*Your goal*: From the entries below, return every line that includes the word "dropdown".

Stored records:
────────────────────────────────────────
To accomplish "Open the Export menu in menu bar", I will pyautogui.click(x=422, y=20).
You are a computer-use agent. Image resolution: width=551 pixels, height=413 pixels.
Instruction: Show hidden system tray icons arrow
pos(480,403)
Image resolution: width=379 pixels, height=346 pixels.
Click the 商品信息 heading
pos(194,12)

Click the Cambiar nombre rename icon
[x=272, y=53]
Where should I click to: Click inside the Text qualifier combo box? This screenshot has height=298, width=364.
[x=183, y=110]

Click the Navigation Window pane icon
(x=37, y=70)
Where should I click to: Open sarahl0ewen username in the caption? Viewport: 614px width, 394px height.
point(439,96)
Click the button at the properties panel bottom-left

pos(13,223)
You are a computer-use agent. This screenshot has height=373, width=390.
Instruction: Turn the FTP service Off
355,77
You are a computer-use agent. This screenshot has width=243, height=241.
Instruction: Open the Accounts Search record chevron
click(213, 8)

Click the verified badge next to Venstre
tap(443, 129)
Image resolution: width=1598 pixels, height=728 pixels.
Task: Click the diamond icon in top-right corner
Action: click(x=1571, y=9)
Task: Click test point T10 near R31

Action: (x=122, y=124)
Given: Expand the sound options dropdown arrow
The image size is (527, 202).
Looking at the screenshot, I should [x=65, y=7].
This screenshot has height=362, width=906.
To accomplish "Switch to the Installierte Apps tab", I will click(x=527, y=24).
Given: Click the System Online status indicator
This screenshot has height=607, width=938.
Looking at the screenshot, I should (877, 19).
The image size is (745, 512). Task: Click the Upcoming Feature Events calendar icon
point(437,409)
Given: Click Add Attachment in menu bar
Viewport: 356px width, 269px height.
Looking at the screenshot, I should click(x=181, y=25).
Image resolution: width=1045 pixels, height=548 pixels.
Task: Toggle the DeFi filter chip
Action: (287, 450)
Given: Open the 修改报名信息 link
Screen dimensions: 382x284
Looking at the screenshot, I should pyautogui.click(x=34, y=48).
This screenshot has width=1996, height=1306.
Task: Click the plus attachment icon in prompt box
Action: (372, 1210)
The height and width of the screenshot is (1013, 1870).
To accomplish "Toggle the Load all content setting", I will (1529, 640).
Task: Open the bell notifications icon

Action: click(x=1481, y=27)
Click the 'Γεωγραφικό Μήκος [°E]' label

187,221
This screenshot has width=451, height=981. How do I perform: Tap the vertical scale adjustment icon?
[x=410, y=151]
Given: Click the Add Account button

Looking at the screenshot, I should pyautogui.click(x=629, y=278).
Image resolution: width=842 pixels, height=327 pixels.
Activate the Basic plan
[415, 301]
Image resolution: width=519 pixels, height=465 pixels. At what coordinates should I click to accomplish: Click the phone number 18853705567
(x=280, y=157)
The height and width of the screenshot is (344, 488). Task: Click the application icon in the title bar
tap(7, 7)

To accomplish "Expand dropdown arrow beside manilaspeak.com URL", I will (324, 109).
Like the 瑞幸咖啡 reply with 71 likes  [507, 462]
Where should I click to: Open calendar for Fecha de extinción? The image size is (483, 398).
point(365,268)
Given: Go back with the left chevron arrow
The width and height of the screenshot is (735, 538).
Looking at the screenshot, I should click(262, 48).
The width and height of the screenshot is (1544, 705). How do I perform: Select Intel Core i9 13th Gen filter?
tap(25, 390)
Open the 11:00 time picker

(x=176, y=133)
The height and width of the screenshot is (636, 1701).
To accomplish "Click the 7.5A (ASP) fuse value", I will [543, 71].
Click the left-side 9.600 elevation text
────────────────────────────────────────
*Solved problem*:
Given: Expand the sound options dropdown arrow
To accomplish "Expand dropdown arrow beside manilaspeak.com URL", I will (324, 109).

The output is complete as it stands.